La visibilité est plus qu’un symbole : elle est un outil d’ancrage territorial. Installer des panneaux d’entrée d’agglomération mentionnant le label n’est pas anodin : cela affiche publiquement l’engagement d’une commune, renforce la fierté des habitants et des élus, et crée une influence positive sur le territoire au sens large — pour les visiteurs, les entreprises ou les partenaires institutionnels. Un panneau visible tous les jours signifie que l’innovation ne se limite pas à une cérémonie ou à un dossier : elle s’inscrit dans le réel, dans le quotidien des personnes qui vivent et travaillent sur le territoire. Cet effet d’affichage est aussi porteur d’émulation : lorsqu’une commune voisine voit ce panneau, la démarche est rendue plus tangible et plus désirable.

Dernier mot pour les présidents de syndicats qui hésitent encore ?

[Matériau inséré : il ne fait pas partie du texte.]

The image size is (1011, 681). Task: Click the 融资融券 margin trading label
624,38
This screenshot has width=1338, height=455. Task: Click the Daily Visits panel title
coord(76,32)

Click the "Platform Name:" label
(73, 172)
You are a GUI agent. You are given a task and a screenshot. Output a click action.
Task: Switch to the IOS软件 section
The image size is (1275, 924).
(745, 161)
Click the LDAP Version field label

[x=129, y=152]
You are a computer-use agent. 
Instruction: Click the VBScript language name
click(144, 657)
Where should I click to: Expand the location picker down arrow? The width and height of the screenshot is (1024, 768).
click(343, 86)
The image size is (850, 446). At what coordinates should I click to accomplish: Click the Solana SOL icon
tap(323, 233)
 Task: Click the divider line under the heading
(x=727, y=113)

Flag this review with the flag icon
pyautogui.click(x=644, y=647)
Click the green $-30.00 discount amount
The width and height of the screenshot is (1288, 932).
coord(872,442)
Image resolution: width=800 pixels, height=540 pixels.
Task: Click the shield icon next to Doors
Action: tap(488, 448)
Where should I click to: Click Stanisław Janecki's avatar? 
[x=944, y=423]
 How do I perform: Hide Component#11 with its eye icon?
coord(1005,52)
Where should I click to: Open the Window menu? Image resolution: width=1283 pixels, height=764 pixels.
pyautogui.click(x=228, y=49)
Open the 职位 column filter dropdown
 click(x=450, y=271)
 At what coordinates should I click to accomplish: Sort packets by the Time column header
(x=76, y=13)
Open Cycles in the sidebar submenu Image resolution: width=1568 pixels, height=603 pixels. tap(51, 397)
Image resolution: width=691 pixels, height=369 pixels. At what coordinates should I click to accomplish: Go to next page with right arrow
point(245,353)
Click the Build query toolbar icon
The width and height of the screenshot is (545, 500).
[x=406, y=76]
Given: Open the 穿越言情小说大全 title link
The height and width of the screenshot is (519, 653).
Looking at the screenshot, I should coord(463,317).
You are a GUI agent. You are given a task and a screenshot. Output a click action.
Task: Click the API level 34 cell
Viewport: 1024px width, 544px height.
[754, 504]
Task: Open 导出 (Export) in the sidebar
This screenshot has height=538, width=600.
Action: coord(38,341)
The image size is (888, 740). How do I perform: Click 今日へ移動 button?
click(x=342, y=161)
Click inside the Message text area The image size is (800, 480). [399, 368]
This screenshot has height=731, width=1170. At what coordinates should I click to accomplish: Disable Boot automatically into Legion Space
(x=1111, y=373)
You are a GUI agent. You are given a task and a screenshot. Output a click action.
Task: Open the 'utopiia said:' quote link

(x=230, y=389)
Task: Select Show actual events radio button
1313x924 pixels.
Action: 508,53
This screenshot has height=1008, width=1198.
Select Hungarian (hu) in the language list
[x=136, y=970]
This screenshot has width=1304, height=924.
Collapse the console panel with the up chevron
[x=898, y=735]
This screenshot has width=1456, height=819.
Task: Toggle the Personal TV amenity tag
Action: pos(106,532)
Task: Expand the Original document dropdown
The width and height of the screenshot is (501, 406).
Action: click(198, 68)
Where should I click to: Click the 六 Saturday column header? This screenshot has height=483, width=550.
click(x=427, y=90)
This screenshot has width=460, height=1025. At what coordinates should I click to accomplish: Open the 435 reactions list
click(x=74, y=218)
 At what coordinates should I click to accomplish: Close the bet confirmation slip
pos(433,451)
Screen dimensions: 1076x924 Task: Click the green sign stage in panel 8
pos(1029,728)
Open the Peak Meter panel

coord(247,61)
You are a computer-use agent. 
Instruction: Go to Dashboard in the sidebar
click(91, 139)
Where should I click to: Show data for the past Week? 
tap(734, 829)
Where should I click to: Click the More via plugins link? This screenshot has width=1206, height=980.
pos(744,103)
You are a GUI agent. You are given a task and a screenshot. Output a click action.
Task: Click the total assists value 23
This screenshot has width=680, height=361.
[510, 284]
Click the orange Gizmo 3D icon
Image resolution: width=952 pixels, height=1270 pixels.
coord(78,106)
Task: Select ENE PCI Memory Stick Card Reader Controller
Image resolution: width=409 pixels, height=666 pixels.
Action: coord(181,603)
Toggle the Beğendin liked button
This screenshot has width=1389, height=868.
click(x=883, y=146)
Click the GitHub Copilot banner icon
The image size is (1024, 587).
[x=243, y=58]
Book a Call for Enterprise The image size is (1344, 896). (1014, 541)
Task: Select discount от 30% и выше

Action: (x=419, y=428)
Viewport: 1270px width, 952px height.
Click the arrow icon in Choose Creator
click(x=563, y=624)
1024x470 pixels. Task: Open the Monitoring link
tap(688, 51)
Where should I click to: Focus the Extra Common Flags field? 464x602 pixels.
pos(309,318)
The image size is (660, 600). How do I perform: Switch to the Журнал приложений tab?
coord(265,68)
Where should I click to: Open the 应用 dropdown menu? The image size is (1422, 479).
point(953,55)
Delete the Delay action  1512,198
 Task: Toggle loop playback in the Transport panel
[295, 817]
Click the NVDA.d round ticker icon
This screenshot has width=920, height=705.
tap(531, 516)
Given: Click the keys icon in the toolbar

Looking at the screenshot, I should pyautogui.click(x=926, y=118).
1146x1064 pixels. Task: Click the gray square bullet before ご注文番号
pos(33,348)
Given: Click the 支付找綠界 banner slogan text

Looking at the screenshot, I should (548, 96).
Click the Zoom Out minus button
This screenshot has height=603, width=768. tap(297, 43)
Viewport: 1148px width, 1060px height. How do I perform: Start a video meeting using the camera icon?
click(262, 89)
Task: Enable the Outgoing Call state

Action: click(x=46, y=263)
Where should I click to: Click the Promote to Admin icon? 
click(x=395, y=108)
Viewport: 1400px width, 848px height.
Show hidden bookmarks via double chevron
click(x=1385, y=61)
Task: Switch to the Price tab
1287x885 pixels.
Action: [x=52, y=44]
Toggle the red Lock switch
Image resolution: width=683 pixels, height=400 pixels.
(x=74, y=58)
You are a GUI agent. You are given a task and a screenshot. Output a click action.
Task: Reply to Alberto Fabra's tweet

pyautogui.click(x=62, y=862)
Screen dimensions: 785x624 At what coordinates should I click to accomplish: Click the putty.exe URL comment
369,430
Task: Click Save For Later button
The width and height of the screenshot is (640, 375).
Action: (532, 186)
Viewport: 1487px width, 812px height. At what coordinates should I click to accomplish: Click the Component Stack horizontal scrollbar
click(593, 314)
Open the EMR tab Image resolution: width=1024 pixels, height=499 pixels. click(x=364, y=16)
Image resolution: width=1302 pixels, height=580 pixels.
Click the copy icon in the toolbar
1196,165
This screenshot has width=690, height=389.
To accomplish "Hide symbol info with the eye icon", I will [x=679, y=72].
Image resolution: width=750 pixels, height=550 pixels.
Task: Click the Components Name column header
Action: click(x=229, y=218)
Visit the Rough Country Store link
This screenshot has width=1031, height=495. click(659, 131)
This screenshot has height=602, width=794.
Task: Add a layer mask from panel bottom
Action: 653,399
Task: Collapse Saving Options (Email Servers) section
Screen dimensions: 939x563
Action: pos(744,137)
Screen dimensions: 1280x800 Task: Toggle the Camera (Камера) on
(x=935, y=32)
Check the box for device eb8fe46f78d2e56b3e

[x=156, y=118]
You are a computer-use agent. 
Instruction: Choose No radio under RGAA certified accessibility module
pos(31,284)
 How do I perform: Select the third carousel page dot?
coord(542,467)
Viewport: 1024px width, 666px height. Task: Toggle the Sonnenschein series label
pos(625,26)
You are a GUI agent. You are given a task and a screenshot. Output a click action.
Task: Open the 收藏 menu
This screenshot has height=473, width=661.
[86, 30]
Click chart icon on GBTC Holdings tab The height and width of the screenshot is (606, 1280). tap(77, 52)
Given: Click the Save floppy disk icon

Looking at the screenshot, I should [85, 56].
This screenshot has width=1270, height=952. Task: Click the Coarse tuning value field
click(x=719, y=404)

Je leur dirais que Terre d’Innovation est une démarche qui met en mouvement, qui valorise l’action locale, et qui constitue un levier concret d’attractivité territoriale. Il est vrai que l’accélération de ce déploiement se fera encore plus nettement après les municipales et l’élection des exécutifs des AODE, car c’est souvent à ce moment-là que les nouvelles équipes s’approprient pleinement les outils et les projets structurants. Cette période de transition est donc aussi une opportunité : c’est le moment de préparer le terrain, de susciter des échanges constructifs, et de montrer que le label n’est pas un gadget, mais un outil opérationnel de progrès durable.